Кардинал Катальди встретил новость без удивления, но с некоторым волнением. С самого начала беседы он левой рукой поигрывал нагрудным крестом, а правой что-то машинально чертил на листке, лежавшем на его бюро. Неожиданно он прекратил все действия, задумался, потом сказал:
— После пребывания в Польше он сильно изменился. — Кардинал испытующе посмотрел на Сальва.
— У вас возникли некоторые сомнения?
— Не совсем. Назовем это смутной интуицией. Видите ли, профессор, уже около месяца отца Строба особо интересовали поездки понтифика, а это не входит в его обязанности, как, впрочем, и в мои. Однако моя дружба со святым отцом всегда позволяла мне быть в курсе его планов. Он даже часто спрашивал моего совета по поводу своих поездок. Отец Строб знал о наших доверительных беседах и пытался кое-что у меня выяснить, так что его любопытство дало мне сперва повод думать, что он поставлял сведения в газеты, падкие до жареных фактов. Но после его смерти я, признаюсь, призадумался. А не работал ли он на какую-нибудь иностранную службу?
— Ваше преосвященство, вы весьма проницательны, — сказал Сальва. — И тем не менее могло случиться, что у вас вырвалась информация, которую противники либерализации с Востока попытались использовать.

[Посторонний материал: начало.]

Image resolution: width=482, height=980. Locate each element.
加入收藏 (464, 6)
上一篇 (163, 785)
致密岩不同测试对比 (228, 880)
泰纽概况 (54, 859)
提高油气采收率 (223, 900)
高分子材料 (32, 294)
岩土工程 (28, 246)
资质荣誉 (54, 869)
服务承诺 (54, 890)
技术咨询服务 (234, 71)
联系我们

— И навредить его святейшеству, не так ли? — вдруг охрипшим голосом спросил кардинал. — Да, мое предчувствие меня не обмануло. Этого отца Строба мне порекомендовали лица, которым я не должен был доверять. Я, конечно, понимаю, почему Москва через польских коммунистов хотела бы скомпрометировать деятельность папы, но вот как духовные лица могли сотрудничать с такой ужасной организацией?..

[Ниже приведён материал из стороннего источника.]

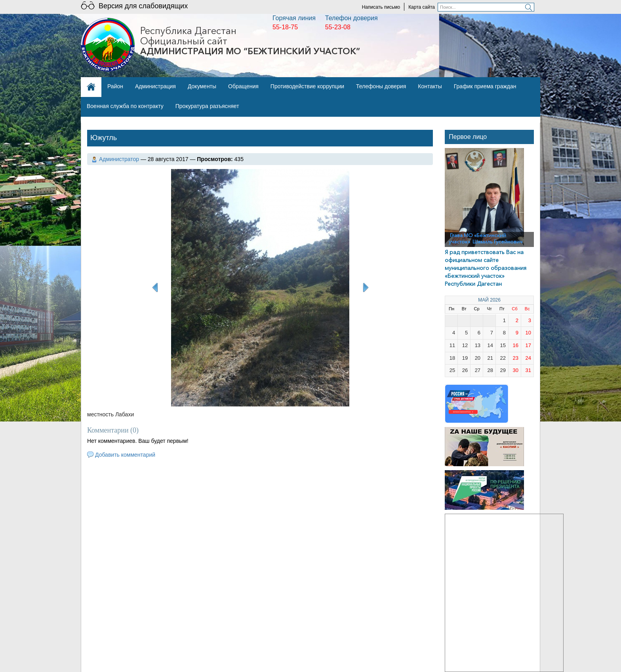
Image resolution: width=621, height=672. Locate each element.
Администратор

— А между прочим, некоторые из них уверены, что польская церковь может все потерять от ослабления коммунизма. Есть над чем поразмышлять? Костелы не будут полными, если исчезнет оппозиция к коммунистическому режиму — вот что думает это духовенство. Здесь мы имеем именно то, что обозреватели называют объективным альянсом церкви и коммунизма. Странная парочка, не находите?
Кардинал Катальди покачал головой, глубоко вздохнул.
— В польской церкви всегда хватало сторонников интеграции. Это крайне опасное направление, движущими силами которого являются неразумность и пристрастие. Конечно, эти люди гордятся тем, что один из них занял трон святого Петра, но в то же время они обвиняют его в примиренчестве, в западной мягкотелости. Любопытно, что многие, и я в том числе, знают о научной принципиальности понтифика. Но что я могу сделать? Чем могу быть вам полезен?
— Каковы публичные перемещения папы? — спросил Сальва.
— Перемещается он почти каждый день, посещает базилики, к примеру, в Риме. Что касается дальних поездок, о которых судачит пресса, то восемь дней он намерен провести в Латинской Америке, три дня — в Женеве… Должен он побывать и в Польше, но дата еще не определена. Впрочем, в канцелярии вам расскажут все детали.
— Среди зтих перемещений нет ли одного, которое вам кажется экстраординарным?
Кардинал немного подумал, потом, улыбаясь, сказал:
— Я могу вам доверять, не правда ли? То, что я сообщу, особо секретно. Иоанн Павел II должен в частном порядке встретиться с главным раввином Рима у князя Ринальди да Понте в следующую среду в 15 часов. Я буду сопровождать его с большой радостью, ибо всегда думал, что церковь слишком долго плохо обращалась с теми, кого можно считать нашими предками. Иисус был иудей. Божья Матерь была иудейкой. Все апостолы были иудеями. Святой Павел был иудеем. А следовательно, и мы тоже иудеи. В некотором роде мы иудеи приемные.
— Отец Строб знал об этой встрече?
— Именно он печатал на машинке письмо князю с уточнением времени окончательной встречи.
С этой тревожащей новостью посетители и распрощались, чтобы пойти в зал Пия V, где их ждал Басофон.
Адриен подумал: «Можно ли устранить тень светом?» Потом он принялся размышлять о князе Ринальди да Понте. Какое отношение к нему могла иметь Изиана?